• [Stored data entries]:
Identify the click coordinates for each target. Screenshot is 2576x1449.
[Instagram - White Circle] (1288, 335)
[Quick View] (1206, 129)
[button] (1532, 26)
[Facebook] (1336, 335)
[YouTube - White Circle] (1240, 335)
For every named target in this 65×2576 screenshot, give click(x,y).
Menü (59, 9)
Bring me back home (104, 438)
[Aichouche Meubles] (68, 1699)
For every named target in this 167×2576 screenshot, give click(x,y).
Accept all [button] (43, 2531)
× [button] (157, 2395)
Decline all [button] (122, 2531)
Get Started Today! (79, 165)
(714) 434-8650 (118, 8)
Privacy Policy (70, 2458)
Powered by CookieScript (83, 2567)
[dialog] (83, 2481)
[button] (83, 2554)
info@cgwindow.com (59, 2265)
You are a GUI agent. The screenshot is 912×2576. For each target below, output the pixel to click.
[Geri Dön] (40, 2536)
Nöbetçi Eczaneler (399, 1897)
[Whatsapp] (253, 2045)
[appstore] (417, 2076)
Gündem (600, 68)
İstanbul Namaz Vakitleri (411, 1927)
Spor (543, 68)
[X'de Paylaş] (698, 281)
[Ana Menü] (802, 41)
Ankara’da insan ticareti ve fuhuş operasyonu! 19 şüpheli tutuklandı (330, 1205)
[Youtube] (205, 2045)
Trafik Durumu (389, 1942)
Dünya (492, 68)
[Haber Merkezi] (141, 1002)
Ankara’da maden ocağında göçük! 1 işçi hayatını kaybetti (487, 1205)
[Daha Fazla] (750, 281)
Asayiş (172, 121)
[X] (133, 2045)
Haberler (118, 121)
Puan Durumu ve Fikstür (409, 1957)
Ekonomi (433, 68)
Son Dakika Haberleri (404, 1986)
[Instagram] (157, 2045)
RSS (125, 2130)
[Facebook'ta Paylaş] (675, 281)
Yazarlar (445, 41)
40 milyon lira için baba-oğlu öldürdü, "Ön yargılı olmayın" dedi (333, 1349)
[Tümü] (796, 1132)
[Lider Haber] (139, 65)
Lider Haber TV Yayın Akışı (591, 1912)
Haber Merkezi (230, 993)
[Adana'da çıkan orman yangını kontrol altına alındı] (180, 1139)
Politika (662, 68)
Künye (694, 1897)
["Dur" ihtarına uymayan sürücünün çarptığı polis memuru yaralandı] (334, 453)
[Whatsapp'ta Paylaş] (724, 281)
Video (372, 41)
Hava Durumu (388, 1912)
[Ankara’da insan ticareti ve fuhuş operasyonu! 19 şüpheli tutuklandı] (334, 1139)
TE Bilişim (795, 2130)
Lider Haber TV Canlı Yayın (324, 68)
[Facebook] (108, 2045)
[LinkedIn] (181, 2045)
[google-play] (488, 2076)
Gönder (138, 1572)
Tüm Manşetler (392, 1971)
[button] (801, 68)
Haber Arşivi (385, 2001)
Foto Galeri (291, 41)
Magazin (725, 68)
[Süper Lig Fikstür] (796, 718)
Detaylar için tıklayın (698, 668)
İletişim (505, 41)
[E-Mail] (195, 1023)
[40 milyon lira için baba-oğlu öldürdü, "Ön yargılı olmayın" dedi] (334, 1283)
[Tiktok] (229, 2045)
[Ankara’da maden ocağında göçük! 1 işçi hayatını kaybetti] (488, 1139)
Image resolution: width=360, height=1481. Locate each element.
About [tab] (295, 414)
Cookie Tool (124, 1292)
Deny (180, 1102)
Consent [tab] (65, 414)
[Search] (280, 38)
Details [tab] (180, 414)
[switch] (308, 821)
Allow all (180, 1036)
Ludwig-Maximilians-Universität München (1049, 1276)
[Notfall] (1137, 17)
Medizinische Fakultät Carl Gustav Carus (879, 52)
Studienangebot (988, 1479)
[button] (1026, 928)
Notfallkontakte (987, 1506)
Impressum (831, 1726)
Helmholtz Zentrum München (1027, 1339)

• [EXERCISE GOAL]: Output all of the entries, exactly as they are written.

• [ANSWER BELOW]:
Identify the click coordinates for each target. Screenshot is 2576x1449.
[Instagram - White Circle] (1288, 335)
[Quick View] (1206, 129)
[button] (1532, 26)
[Facebook] (1336, 335)
[YouTube - White Circle] (1240, 335)
For every named target in this 65×2576 screenshot, give click(x,y).
Menü (59, 9)
Bring me back home (104, 438)
[Aichouche Meubles] (68, 1699)
For every named target in this 167×2576 screenshot, give click(x,y).
Accept all [button] (43, 2531)
× [button] (157, 2395)
Decline all [button] (122, 2531)
Get Started Today! (79, 165)
(714) 434-8650 (118, 8)
Privacy Policy (70, 2458)
Powered by CookieScript (83, 2567)
[dialog] (83, 2481)
[button] (83, 2554)
info@cgwindow.com (59, 2265)
You are a GUI agent. The screenshot is 912×2576. For each target below, output the pixel to click.
[Geri Dön] (40, 2536)
Nöbetçi Eczaneler (399, 1897)
[Whatsapp] (253, 2045)
[appstore] (417, 2076)
Gündem (600, 68)
İstanbul Namaz Vakitleri (411, 1927)
Spor (543, 68)
[X'de Paylaş] (698, 281)
[Ana Menü] (802, 41)
Ankara’da insan ticareti ve fuhuş operasyonu! 19 şüpheli tutuklandı (330, 1205)
[Youtube] (205, 2045)
Trafik Durumu (389, 1942)
Dünya (492, 68)
[Haber Merkezi] (141, 1002)
Ankara’da maden ocağında göçük! 1 işçi hayatını kaybetti (487, 1205)
[Daha Fazla] (750, 281)
Asayiş (172, 121)
[X] (133, 2045)
Haberler (118, 121)
Puan Durumu ve Fikstür (409, 1957)
Ekonomi (433, 68)
Son Dakika Haberleri (404, 1986)
[Instagram] (157, 2045)
RSS (125, 2130)
[Facebook'ta Paylaş] (675, 281)
Yazarlar (445, 41)
40 milyon lira için baba-oğlu öldürdü, "Ön yargılı olmayın" dedi (333, 1349)
[Tümü] (796, 1132)
[Lider Haber] (139, 65)
Lider Haber TV Yayın Akışı (591, 1912)
Haber Merkezi (230, 993)
[Adana'da çıkan orman yangını kontrol altına alındı] (180, 1139)
Politika (662, 68)
Künye (694, 1897)
["Dur" ihtarına uymayan sürücünün çarptığı polis memuru yaralandı] (334, 453)
[Whatsapp'ta Paylaş] (724, 281)
Video (372, 41)
Hava Durumu (388, 1912)
[Ankara’da insan ticareti ve fuhuş operasyonu! 19 şüpheli tutuklandı] (334, 1139)
TE Bilişim (795, 2130)
Lider Haber TV Canlı Yayın (324, 68)
[Facebook] (108, 2045)
[LinkedIn] (181, 2045)
[google-play] (488, 2076)
Gönder (138, 1572)
Tüm Manşetler (392, 1971)
[button] (801, 68)
Haber Arşivi (385, 2001)
Foto Galeri (291, 41)
Magazin (725, 68)
[Süper Lig Fikstür] (796, 718)
Detaylar için tıklayın (698, 668)
İletişim (505, 41)
[E-Mail] (195, 1023)
[40 milyon lira için baba-oğlu öldürdü, "Ön yargılı olmayın" dedi] (334, 1283)
[Tiktok] (229, 2045)
[Ankara’da maden ocağında göçük! 1 işçi hayatını kaybetti] (488, 1139)
Image resolution: width=360, height=1481. Locate each element.
About [tab] (295, 414)
Cookie Tool (124, 1292)
Deny (180, 1102)
Consent [tab] (65, 414)
[Search] (280, 38)
Details [tab] (180, 414)
[switch] (308, 821)
Allow all (180, 1036)
Ludwig-Maximilians-Universität München (1049, 1276)
[Notfall] (1137, 17)
Medizinische Fakultät Carl Gustav Carus (879, 52)
Studienangebot (988, 1479)
[button] (1026, 928)
Notfallkontakte (987, 1506)
Impressum (831, 1726)
Helmholtz Zentrum München (1027, 1339)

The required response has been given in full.